- DIRECTIONS FOR THIS TASK
Would you repeat each of the lines below exactly?

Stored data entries

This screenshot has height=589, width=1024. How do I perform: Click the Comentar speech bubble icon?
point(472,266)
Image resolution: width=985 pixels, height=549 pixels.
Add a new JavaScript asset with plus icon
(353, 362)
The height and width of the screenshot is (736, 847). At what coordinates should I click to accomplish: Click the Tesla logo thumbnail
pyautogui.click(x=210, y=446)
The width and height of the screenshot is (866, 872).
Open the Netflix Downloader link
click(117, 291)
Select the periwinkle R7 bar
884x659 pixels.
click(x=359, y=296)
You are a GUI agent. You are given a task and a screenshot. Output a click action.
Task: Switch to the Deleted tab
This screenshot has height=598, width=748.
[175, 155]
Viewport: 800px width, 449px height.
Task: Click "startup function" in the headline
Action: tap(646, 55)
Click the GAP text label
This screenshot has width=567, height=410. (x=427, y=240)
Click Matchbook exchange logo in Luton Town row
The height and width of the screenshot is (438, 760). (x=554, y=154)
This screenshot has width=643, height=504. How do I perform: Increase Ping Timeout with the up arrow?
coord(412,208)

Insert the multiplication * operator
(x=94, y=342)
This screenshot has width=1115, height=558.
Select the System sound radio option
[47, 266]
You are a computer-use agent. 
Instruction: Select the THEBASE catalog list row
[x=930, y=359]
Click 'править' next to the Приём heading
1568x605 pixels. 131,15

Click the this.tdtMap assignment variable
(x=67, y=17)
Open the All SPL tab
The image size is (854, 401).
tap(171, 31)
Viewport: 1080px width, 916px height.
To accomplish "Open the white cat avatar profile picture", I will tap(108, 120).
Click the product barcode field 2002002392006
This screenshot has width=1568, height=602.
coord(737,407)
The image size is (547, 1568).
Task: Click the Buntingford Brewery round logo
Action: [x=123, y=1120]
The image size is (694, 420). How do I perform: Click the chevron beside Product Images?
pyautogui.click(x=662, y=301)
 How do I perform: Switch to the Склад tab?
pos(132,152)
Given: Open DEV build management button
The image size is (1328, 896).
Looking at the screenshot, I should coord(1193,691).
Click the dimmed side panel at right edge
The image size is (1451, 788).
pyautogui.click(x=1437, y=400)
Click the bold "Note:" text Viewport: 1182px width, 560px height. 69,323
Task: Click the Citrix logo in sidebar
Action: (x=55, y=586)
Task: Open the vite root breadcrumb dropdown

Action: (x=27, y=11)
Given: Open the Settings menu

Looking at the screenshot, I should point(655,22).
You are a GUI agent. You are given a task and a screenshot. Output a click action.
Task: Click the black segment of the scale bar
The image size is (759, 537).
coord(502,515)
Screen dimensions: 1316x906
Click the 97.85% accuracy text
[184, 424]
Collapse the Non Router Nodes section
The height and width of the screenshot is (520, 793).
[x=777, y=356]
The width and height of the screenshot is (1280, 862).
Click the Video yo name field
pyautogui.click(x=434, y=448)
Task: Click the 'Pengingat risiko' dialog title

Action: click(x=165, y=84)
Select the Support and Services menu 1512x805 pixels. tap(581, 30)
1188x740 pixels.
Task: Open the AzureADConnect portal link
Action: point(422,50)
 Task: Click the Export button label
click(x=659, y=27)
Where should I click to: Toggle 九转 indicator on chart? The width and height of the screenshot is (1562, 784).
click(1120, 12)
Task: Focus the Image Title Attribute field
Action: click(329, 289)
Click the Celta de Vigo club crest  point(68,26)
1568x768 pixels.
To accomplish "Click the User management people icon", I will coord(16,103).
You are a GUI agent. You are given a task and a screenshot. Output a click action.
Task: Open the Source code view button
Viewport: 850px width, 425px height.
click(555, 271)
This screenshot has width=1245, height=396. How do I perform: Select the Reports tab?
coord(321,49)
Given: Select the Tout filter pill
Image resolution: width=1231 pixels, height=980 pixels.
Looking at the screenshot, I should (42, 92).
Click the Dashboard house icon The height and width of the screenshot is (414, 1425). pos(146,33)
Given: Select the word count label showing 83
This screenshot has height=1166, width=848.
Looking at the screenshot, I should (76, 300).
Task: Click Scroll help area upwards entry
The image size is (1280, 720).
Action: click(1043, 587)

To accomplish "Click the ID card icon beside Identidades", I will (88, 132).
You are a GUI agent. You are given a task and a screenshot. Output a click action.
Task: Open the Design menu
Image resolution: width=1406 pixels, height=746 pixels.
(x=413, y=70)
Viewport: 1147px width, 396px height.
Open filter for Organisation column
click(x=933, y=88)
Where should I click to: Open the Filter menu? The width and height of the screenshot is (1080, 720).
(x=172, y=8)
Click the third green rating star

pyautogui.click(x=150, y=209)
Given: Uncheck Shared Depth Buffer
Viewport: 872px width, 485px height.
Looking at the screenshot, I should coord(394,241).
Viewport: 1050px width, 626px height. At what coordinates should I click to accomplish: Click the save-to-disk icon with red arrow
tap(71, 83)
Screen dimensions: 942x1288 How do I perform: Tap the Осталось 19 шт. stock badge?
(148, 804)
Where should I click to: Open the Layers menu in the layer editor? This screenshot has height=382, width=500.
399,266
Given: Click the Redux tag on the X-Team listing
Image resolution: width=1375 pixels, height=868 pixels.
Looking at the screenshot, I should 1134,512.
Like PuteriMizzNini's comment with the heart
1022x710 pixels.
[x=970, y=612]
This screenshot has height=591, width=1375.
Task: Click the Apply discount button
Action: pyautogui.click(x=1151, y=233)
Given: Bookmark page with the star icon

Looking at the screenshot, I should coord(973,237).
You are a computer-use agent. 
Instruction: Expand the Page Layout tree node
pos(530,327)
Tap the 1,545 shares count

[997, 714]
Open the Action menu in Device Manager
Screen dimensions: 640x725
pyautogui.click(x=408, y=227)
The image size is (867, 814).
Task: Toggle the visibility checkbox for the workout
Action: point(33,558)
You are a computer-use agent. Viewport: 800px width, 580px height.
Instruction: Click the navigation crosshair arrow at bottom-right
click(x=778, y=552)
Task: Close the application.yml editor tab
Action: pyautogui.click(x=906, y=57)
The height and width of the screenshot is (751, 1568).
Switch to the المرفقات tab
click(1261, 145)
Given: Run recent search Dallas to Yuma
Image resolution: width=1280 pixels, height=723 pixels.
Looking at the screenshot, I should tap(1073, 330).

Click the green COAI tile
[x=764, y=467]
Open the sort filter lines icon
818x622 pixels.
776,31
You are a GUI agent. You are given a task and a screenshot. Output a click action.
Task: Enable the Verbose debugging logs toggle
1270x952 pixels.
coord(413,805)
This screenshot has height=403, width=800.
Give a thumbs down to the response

- COMPLETED EXERCISE
This screenshot has height=589, width=1024. How do I perform: Click the Comentar speech bubble icon?
point(472,266)
Image resolution: width=985 pixels, height=549 pixels.
Add a new JavaScript asset with plus icon
(353, 362)
The height and width of the screenshot is (736, 847). At what coordinates should I click to accomplish: Click the Tesla logo thumbnail
pyautogui.click(x=210, y=446)
The width and height of the screenshot is (866, 872).
Open the Netflix Downloader link
click(117, 291)
Select the periwinkle R7 bar
884x659 pixels.
click(x=359, y=296)
You are a GUI agent. You are given a task and a screenshot. Output a click action.
Task: Switch to the Deleted tab
This screenshot has height=598, width=748.
[175, 155]
Viewport: 800px width, 449px height.
Task: Click "startup function" in the headline
Action: tap(646, 55)
Click the GAP text label
This screenshot has width=567, height=410. (x=427, y=240)
Click Matchbook exchange logo in Luton Town row
The height and width of the screenshot is (438, 760). (x=554, y=154)
This screenshot has width=643, height=504. How do I perform: Increase Ping Timeout with the up arrow?
coord(412,208)

Insert the multiplication * operator
(x=94, y=342)
This screenshot has width=1115, height=558.
Select the System sound radio option
[47, 266]
You are a computer-use agent. 
Instruction: Select the THEBASE catalog list row
[x=930, y=359]
Click 'править' next to the Приём heading
1568x605 pixels. 131,15

Click the this.tdtMap assignment variable
(x=67, y=17)
Open the All SPL tab
The image size is (854, 401).
tap(171, 31)
Viewport: 1080px width, 916px height.
To accomplish "Open the white cat avatar profile picture", I will tap(108, 120).
Click the product barcode field 2002002392006
This screenshot has width=1568, height=602.
coord(737,407)
The image size is (547, 1568).
Task: Click the Buntingford Brewery round logo
Action: [x=123, y=1120]
The image size is (694, 420). How do I perform: Click the chevron beside Product Images?
pyautogui.click(x=662, y=301)
 How do I perform: Switch to the Склад tab?
pos(132,152)
Given: Open DEV build management button
The image size is (1328, 896).
Looking at the screenshot, I should coord(1193,691).
Click the dimmed side panel at right edge
The image size is (1451, 788).
pyautogui.click(x=1437, y=400)
Click the bold "Note:" text Viewport: 1182px width, 560px height. 69,323
Task: Click the Citrix logo in sidebar
Action: (x=55, y=586)
Task: Open the vite root breadcrumb dropdown

Action: (x=27, y=11)
Given: Open the Settings menu

Looking at the screenshot, I should point(655,22).
You are a GUI agent. You are given a task and a screenshot. Output a click action.
Task: Click the black segment of the scale bar
The image size is (759, 537).
coord(502,515)
Screen dimensions: 1316x906
Click the 97.85% accuracy text
[184, 424]
Collapse the Non Router Nodes section
The height and width of the screenshot is (520, 793).
[x=777, y=356]
The width and height of the screenshot is (1280, 862).
Click the Video yo name field
pyautogui.click(x=434, y=448)
Task: Click the 'Pengingat risiko' dialog title

Action: click(x=165, y=84)
Select the Support and Services menu 1512x805 pixels. tap(581, 30)
1188x740 pixels.
Task: Open the AzureADConnect portal link
Action: point(422,50)
 Task: Click the Export button label
click(x=659, y=27)
Where should I click to: Toggle 九转 indicator on chart? The width and height of the screenshot is (1562, 784).
click(1120, 12)
Task: Focus the Image Title Attribute field
Action: click(329, 289)
Click the Celta de Vigo club crest  point(68,26)
1568x768 pixels.
To accomplish "Click the User management people icon", I will coord(16,103).
You are a GUI agent. You are given a task and a screenshot. Output a click action.
Task: Open the Source code view button
Viewport: 850px width, 425px height.
click(555, 271)
This screenshot has width=1245, height=396. How do I perform: Select the Reports tab?
coord(321,49)
Given: Select the Tout filter pill
Image resolution: width=1231 pixels, height=980 pixels.
Looking at the screenshot, I should (42, 92).
Click the Dashboard house icon The height and width of the screenshot is (414, 1425). pos(146,33)
Given: Select the word count label showing 83
This screenshot has height=1166, width=848.
Looking at the screenshot, I should (76, 300).
Task: Click Scroll help area upwards entry
The image size is (1280, 720).
Action: click(1043, 587)

To accomplish "Click the ID card icon beside Identidades", I will (88, 132).
You are a GUI agent. You are given a task and a screenshot. Output a click action.
Task: Open the Design menu
Image resolution: width=1406 pixels, height=746 pixels.
(x=413, y=70)
Viewport: 1147px width, 396px height.
Open filter for Organisation column
click(x=933, y=88)
Where should I click to: Open the Filter menu? The width and height of the screenshot is (1080, 720).
(x=172, y=8)
Click the third green rating star

pyautogui.click(x=150, y=209)
Given: Uncheck Shared Depth Buffer
Viewport: 872px width, 485px height.
Looking at the screenshot, I should coord(394,241).
Viewport: 1050px width, 626px height. At what coordinates should I click to accomplish: Click the save-to-disk icon with red arrow
tap(71, 83)
Screen dimensions: 942x1288 How do I perform: Tap the Осталось 19 шт. stock badge?
(148, 804)
Where should I click to: Open the Layers menu in the layer editor? This screenshot has height=382, width=500.
399,266
Given: Click the Redux tag on the X-Team listing
Image resolution: width=1375 pixels, height=868 pixels.
Looking at the screenshot, I should 1134,512.
Like PuteriMizzNini's comment with the heart
1022x710 pixels.
[x=970, y=612]
This screenshot has height=591, width=1375.
Task: Click the Apply discount button
Action: pyautogui.click(x=1151, y=233)
Given: Bookmark page with the star icon

Looking at the screenshot, I should coord(973,237).
You are a computer-use agent. 
Instruction: Expand the Page Layout tree node
pos(530,327)
Tap the 1,545 shares count

[997, 714]
Open the Action menu in Device Manager
Screen dimensions: 640x725
pyautogui.click(x=408, y=227)
The image size is (867, 814).
Task: Toggle the visibility checkbox for the workout
Action: point(33,558)
You are a computer-use agent. Viewport: 800px width, 580px height.
Instruction: Click the navigation crosshair arrow at bottom-right
click(x=778, y=552)
Task: Close the application.yml editor tab
Action: pyautogui.click(x=906, y=57)
The height and width of the screenshot is (751, 1568).
Switch to the المرفقات tab
click(1261, 145)
Given: Run recent search Dallas to Yuma
Image resolution: width=1280 pixels, height=723 pixels.
Looking at the screenshot, I should tap(1073, 330).

Click the green COAI tile
[x=764, y=467]
Open the sort filter lines icon
818x622 pixels.
776,31
You are a GUI agent. You are given a task and a screenshot. Output a click action.
Task: Enable the Verbose debugging logs toggle
1270x952 pixels.
coord(413,805)
This screenshot has height=403, width=800.
Give a thumbs down to the response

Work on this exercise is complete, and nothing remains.